Figure EV4. Jag1^Ndr/Ndr T cells are not autoimmune as shown by the transfer to Rag1^−/− hosts.

(A) Schematic of the experiment. (B) Survival curve of the Rag1^−/− animals over the course of 8 weeks following transfer with Jag1^+/+ (n = 6) or Jag1^Ndr/Ndr (n = 8) T cells. (C) Relative quantification of Jag1^+/+→Rag1^−/− and Jag1^Ndr/Ndr→Rag1^−/− mouse weight normalized to its original value on day 0 after T cell transfer over 8 weeks (1 = 100% of original weight, mean ± SD, n = 6–10 mice). (D) Representative H&E staining of intestinal sections (duodenum—top, ileum—bottom) performed 8 weeks after T cell transfer. (E) Comparison of the intestinal inflammatory score calculated using the H&E-stained slides of intestinal sections from the Jag1^+/+→Rag1^−/− (n = 4) and Jag1^Ndr/Ndr→Rag1^−/− (n = 5) mice. (F–H) Representative immunofluorescent images of sections from Jag1^+/+→Rag1^−/− (left) and Jag1^Ndr/Ndr→Rag1^−/− (right) mice intestine after DSS, stained for LCK and FOXP3, counterstained with Hoechst (F). Quantification of average LCK⁺ T cell count/Hoechst area (G), and LCK⁺/FOXP3⁺ Treg/LCK⁺ ratio (H) Means ± SD, Statistical analysis was performed by unpaired, two-tailed Student’s t-test.

Figure EV5. T cells, present in the periportal area after bile duct ligation of Jag1^Ndr/Ndr transplanted mice, are enriched in patients with ALGS and anti-correlate with fibrosis.

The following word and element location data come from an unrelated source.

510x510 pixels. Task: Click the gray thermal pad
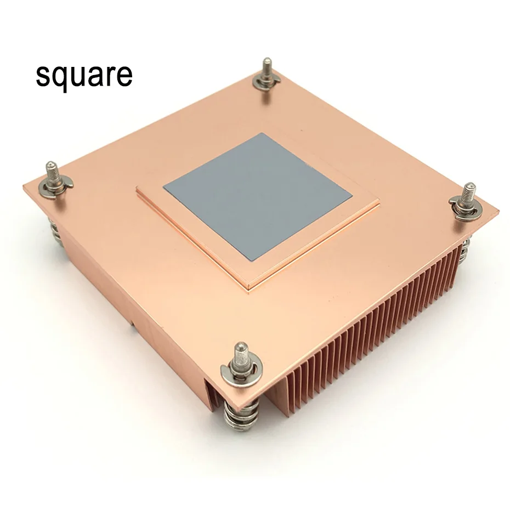pyautogui.click(x=257, y=195)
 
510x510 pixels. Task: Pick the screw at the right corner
pyautogui.click(x=468, y=197)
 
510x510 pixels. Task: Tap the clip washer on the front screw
pyautogui.click(x=240, y=373)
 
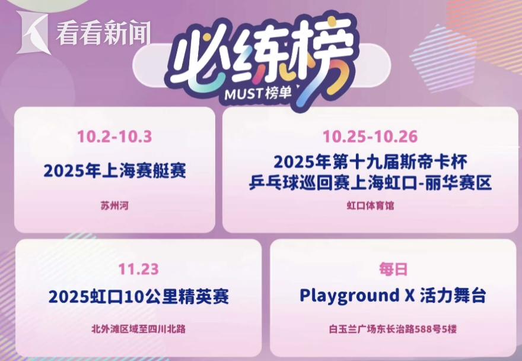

(A) Representative Sirius red staining in Zone 3 of Jag1^+/+→Rag1^−/− and Jag1^Ndr/Ndr→Rag1^−/− mice after BDL. (B, C) Western blot of total LCK, inactive Tyr505 LCK and β-ACTIN levels in LLL lysates from Jag1^+/+→Rag1^−/− and Jag1^Ndr/Ndr→Rag1^−/− mice (n = 3 each) after BDL (B) and respective quantification (C). Graph represents mean ± SD. (D, E) Representative immunofluorescent images of cryosections from the left lateral lobe of Jag1^+/+→Rag1^−/− (left) and Jag1^Ndr/Ndr→Rag1^−/− (right) mice after BDL treatment, stained with antibodies against Lck and SMA (D), and respective quantification of Lck⁺ in the periportal area (E), (n = 3 each). Graph represents mean ± SD, Statistical analysis was performed by unpaired, two-tailed Student’s t-test. (F) List of patient samples from Andersson et al, , re-analyzed in this study. Asterisk indicates severity not significance. (G) Heatmap of gene sets over- and under-represented in ALGS and control patients. Significance was confirmed via false-discovery rate (FDR) statistic with 25% cutoff. (H) Pearson correlation of liver damage marker LGALS3BP, markers of lymphocytes CD19, CD4, CD8A, FOXP3 and markers of fibrosis COL1A1, LOX mRNA expression in patients with ALGS and control patients (p values *≤0.06; **≤0.005, are indicated below the heatmap). CV central vein, PV portal vein, BD bile duct, HA hepatic artery, AIH autoimmune hepatitis, SCH sclerosing cholangitis, PFIC2 Progressive familial intrahepatic cholestasis type 2, (N)ES (normalized) enrichment score. Fisher Exact test was used for the gene set enrichment analysis; LLL left lateral lobe, CV central vein, PV portal vein, BD bile duct, HA hepatic artery.